• _Short exercise_
Gather every line of the listing below that contains the word "with". Case counts.
BEGIN Material for this task
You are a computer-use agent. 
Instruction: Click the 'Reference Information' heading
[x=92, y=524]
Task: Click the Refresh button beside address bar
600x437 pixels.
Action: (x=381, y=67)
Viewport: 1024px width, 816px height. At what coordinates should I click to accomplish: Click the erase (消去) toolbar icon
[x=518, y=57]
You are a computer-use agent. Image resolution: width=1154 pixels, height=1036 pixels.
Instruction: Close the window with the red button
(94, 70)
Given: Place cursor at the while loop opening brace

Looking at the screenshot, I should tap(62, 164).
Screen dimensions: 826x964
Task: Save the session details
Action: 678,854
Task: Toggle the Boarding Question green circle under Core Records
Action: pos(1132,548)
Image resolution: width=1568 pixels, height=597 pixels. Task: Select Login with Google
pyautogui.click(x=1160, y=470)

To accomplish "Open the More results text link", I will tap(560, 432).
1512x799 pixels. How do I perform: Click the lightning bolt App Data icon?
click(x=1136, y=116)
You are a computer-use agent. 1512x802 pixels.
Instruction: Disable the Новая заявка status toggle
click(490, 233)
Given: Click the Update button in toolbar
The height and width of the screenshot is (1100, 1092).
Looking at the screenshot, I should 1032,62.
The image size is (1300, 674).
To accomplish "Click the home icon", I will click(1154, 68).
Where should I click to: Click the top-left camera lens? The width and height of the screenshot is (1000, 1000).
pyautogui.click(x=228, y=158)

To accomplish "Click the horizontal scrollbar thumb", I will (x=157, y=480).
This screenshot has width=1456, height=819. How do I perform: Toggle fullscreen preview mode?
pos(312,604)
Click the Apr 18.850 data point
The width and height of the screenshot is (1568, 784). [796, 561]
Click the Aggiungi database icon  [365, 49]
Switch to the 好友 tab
END Material for this task
• _Complete output_
Instruction: Close the window with the red button
Image resolution: width=1568 pixels, height=597 pixels. Task: Select Login with Google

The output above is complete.